That has nothing to do with jointing the edge. A clean rip line on the TS will give you a book matchable edge.


----------



## redlee (Apr 11, 2016)

> This is why I don t use a jointer. I straighten the edges on the TS and flatten with the Planer.
> 
> I often resaw up to rough 2×6 s on the TS and plane from there. I don t buy corkscrew lumber or tree falls and so I have excellent results without a jointer. Since I don t often need really long pieces there s no point in trying to joint or even TS edge an 8 piece. I rough cut according to the saw schedule and get the lengths manageable. Proper layout can often eliminate a dog leg or other warp. Then the TS/planer combo works like a charm and takes less skill (as you are finding) than a jointer on most runs.
> 
> ...


I dont think anyone will deny that there is alternate ways of achieving good results.
Jointers have been around for about 140 years , reason being they work.


----------



## controlfreak (Jun 29, 2019)

Checking with a straight edge was close but not close enough for me. The dial gauge let me make the 1000th of an inch adjustments to get dead even. I had the same problem as you. If the infeed and outfeed tables are not coplanar that can be a problem too but you will need a high end straight edge to check and adjust, a level one again is not good enough.

After I got mine dialed in I found that with practice I could use a jointer plane to do the same and got rid of that space hog. Shop is much quieter and less dusty too.


----------



## tvrgeek (Nov 19, 2013)

Outfeed should be just a half-hair lower than the cutters as the wood compresses slightly under the blade. Less than paper. You fine tune by cutting wood, not with a strait edge.

There are very good video's on tuning a jointer. Many the tables are not in parallel planes and the ways need a shim. Good news is you only have to do it once if you have a helical head.

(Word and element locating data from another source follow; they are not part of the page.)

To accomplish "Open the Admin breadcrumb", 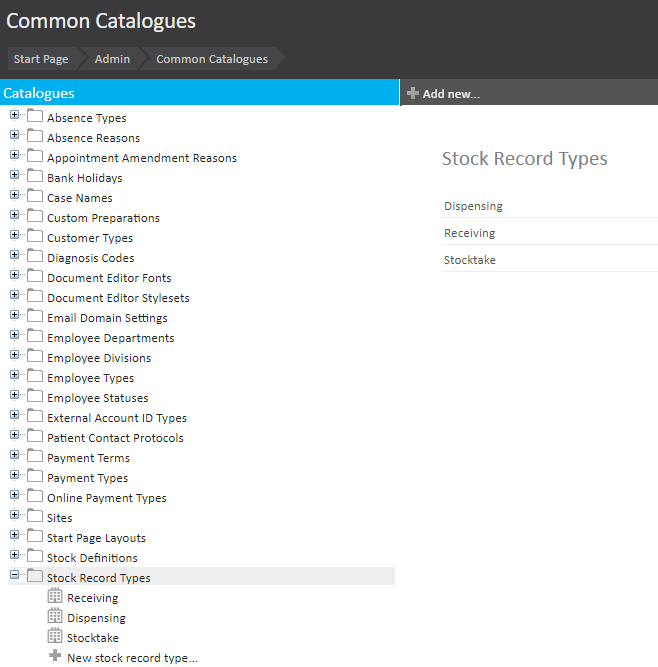I will point(112,59).
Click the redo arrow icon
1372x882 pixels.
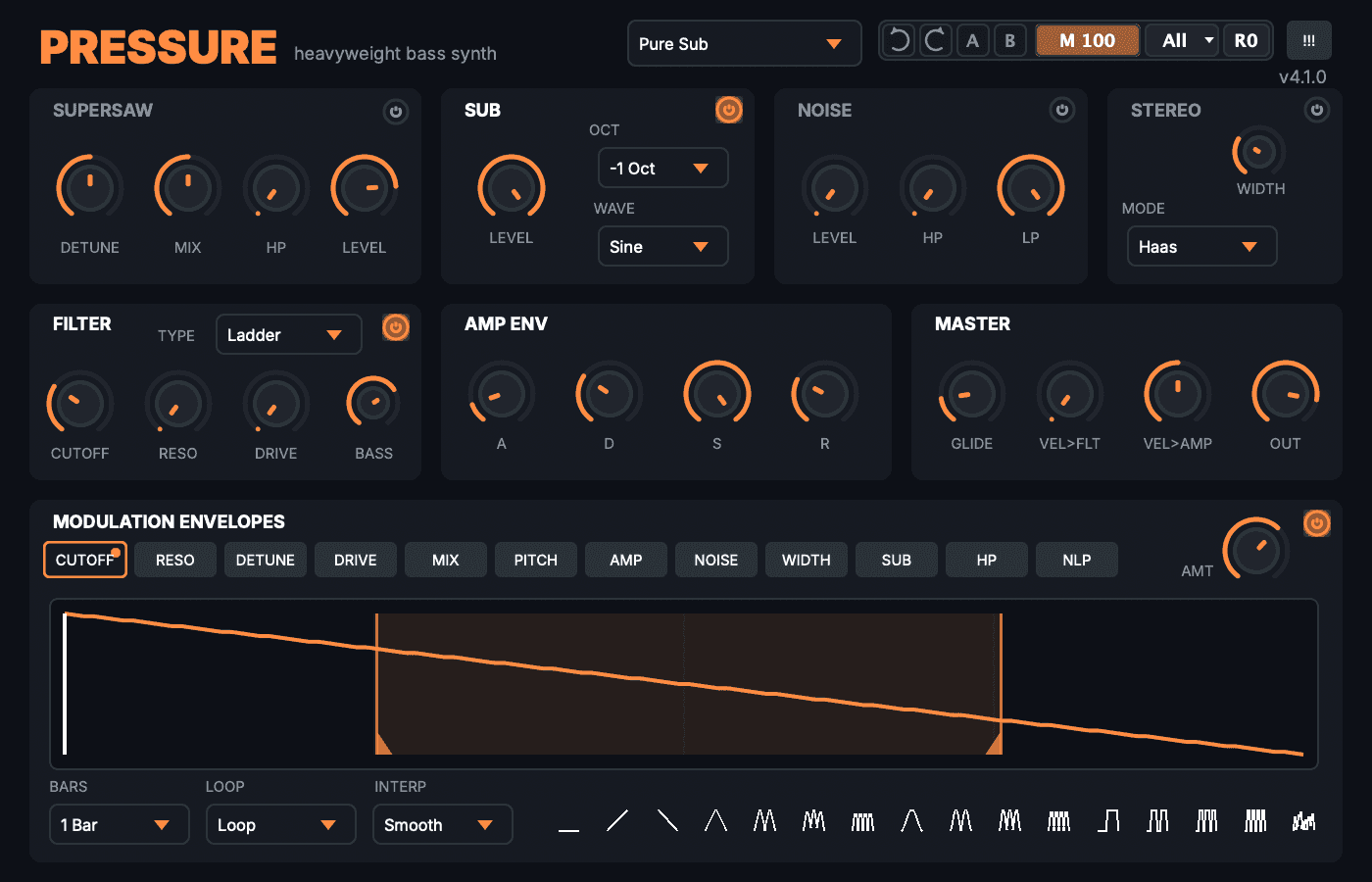click(935, 40)
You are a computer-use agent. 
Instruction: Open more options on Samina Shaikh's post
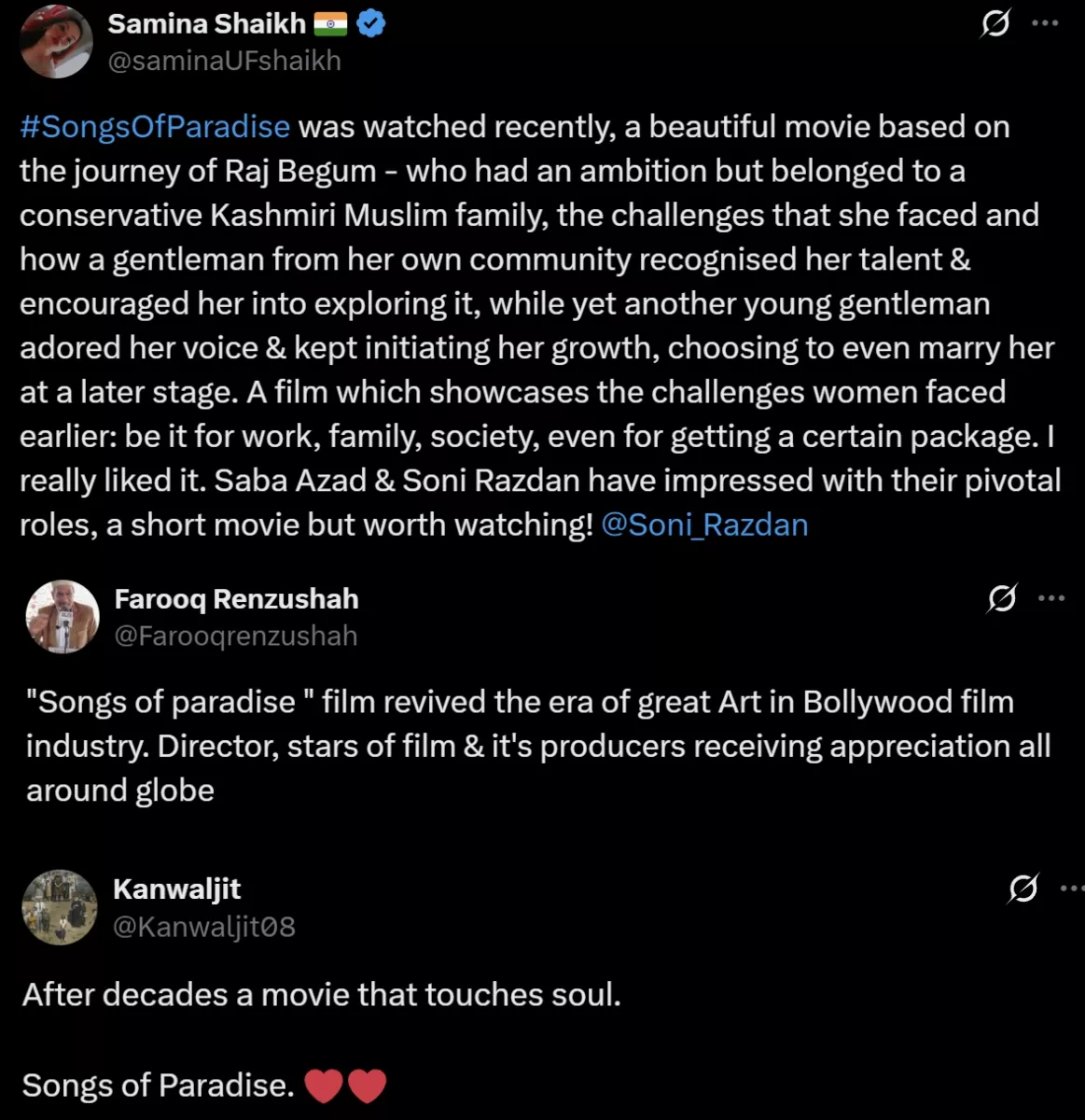click(1045, 23)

There is no reason for a jointer to give a belly or cup.


----------



## mamell (Dec 24, 2015)

Jeeez..Lucky me..My ancient old HEAVY Dewalt joiner doesn't even have an adjustable outfeed, just the infeed and I keep it just a few hairs lower than the blade..Took me a few days to figure out how to adjust the blades and clean the gunk out of them..Old joiner.. The only weight I put on the infeed is just getting it (board) started. After a few inches my weight's on the other side and i hope the door is open before i start..(limited space..


----------